Nessa época, os sertanejos, temerosos das desgraças da fome, sede e morte do gado, procuraram aproximar-se das serras, garantindo assim um local para refrigerar os rebanhos e para saciar a própria sede.
Com a perseguição sofrida, os selvagens foram por fim dominados e reunidos no pé da serra, na aldeia de índios de Monte-Mor, o Novo da América (Hoje Baturité). Livre dos índios passou a Serra a ser procurada pela população sertaneja durante os calamitosos anos de seca. Assim os fazendeiros do sertão, reunindo dinheiro e recursos que podiam dispor, partiam para a serra com a família e os escravos, levando apenas os animais necessários à sua condução e algumas vacas leiteiras. Dirigiam-se aos lotes de terras devolutas que tiveram de comprar aos primeiros exploradores que vendo a oportunidade de um bom negócio, haviam-nos precedido, abrindo picadas na mata virgem, assinalando a posse que faziam junto às autoridades fiscais (POMPEU, 1909).
O ponto decisivo para a conquista da área serrana se deu pela excelente adaptação do café em suas terras úmidas e férteis, sendo introduzido por Antônio Pereira de Queiroz Sobrinho, vindos das plagas do Cariri, descendente de Pernambuco (UCHOA, 1954, p. 182).
A partir de então, ocorreu verdadeira corrida pela aquisição das terras serranas, e para lá se deslocaram muitos dos ricos fazendeiros e seus descendentes, principalmente dos sertões de Quixadá e Canindé. Subiram a serra em busca de fortuna as famílias Queiroz, Holanda, Pimentel, Caracas, entre tantas outras. Em pouco tempo, a área serrana apresentava notável influência no cenário estadual, produzindo frutas e legumes para a Capital, cana-de-açúcar (transformada em rapadura) para os sertões arredores, além do algodão arbóreo cultivado nos pés da serra e principalmente café, que já em 1846, juntamente com o de Maranguape, era exportado em toneladas para a Europa (PRATA, 1983, p.174).
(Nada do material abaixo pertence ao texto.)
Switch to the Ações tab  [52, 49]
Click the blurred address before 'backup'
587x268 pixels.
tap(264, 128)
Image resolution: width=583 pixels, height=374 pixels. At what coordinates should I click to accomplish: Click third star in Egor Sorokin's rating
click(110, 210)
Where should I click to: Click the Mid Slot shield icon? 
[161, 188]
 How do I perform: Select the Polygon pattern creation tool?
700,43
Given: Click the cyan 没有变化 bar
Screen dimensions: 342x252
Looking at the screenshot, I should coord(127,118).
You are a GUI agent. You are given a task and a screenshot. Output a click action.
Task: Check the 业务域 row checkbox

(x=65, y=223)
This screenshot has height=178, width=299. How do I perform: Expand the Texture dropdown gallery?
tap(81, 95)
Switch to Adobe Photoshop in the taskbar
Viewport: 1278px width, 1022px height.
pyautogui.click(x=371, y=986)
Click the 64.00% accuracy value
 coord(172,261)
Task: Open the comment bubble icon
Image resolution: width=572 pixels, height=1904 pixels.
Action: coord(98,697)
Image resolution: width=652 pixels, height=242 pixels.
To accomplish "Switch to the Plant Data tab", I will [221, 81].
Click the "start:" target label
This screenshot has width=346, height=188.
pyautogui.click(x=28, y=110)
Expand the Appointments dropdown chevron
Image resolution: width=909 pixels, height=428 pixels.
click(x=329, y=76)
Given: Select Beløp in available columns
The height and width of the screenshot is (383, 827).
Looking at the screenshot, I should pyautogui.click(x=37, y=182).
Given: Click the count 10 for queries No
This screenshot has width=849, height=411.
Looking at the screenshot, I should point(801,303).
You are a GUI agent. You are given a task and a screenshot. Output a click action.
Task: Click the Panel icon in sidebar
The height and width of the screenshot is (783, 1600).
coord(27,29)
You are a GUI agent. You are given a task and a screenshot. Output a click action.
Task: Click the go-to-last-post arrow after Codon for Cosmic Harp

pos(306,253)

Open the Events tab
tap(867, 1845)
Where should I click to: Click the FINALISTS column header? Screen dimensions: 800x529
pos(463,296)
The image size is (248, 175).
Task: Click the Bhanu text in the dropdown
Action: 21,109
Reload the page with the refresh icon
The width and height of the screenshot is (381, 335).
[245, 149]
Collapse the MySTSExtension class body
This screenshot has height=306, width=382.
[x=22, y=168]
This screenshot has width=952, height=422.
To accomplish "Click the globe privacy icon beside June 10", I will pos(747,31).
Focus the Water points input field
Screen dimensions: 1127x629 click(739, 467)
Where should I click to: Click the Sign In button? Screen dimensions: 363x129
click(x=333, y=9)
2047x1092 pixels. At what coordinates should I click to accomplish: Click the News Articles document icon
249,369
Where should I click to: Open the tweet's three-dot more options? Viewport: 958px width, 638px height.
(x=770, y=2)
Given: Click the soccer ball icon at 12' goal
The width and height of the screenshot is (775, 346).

Estudioso moderno, Prado (1994) reconhece a vital importância da serra de Guaramiranga no desenvolvimento histórico de Ceará, ao ponto de afirmar: Uma característica do litoral cearense que impediu que sua faixa costeira permanecesse inteiramente deserta foram as serras que em maciços isolados aliaram-se sucessivamente ao longo da costa [...] destacando por isso estas elevações como oásis de terras férteis e cultiváveis em meio da aridez que o cercam. Tais serras atraíram e fixaram algum povoado que procura sua saída pelo mar próximo [...] Fortaleza que será a capital da capitania graças a sua posição central [...] e sobretudo a fertilidade da Serra de Guaramiranga, que forma a sua hiterlândia (PRADO, 1994, p.46).
No alto da serra, Vitoriano Correia Vieira comprou o sítio Conceição do posseiro Francisco Félix. Como era muito religioso, mandou construir uma capela. Com a construção do templo e do cemitério, o pequeno povoado em franca prosperidade passou a ser conhecido como povoado de Conceição, e em poucos anos era uma verdadeira vila. O pequeno povoado tornou-se o principal ponto de encontro dos ricos proprietários da serra que se reuniam habitualmente para discutir um pouco de política e muito de negócios, pois o ponto representava uma espécie de “bolsa comercial” da zona, visto ser ali que geralmente se combinavam grandes transações de empréstimos, e, com mais freqüência, as liquidações sumárias das hipotecas. Com o crescimento do povoado, elevou-se à categoria de Matriz a Capela de Nossa Senhora da Conceição. Como prova de prestigio da região e o seu reflexo na vida política da Província, o Príncipe Imperial, Conde d’Eu, esposo da Princesa Isabel, em sua visita ao Nordeste, em 1889, foi até Conceição.
Em setembro de 1890, Conceição foi decretada vila e ascendeu à categoria de Município de Guaramiranga no mesmo mês e ano. Posteriormente foi anexada e emancipada duas vezes até o enquadramento definitivo como município em 1957 (PREFEITURA, 2003).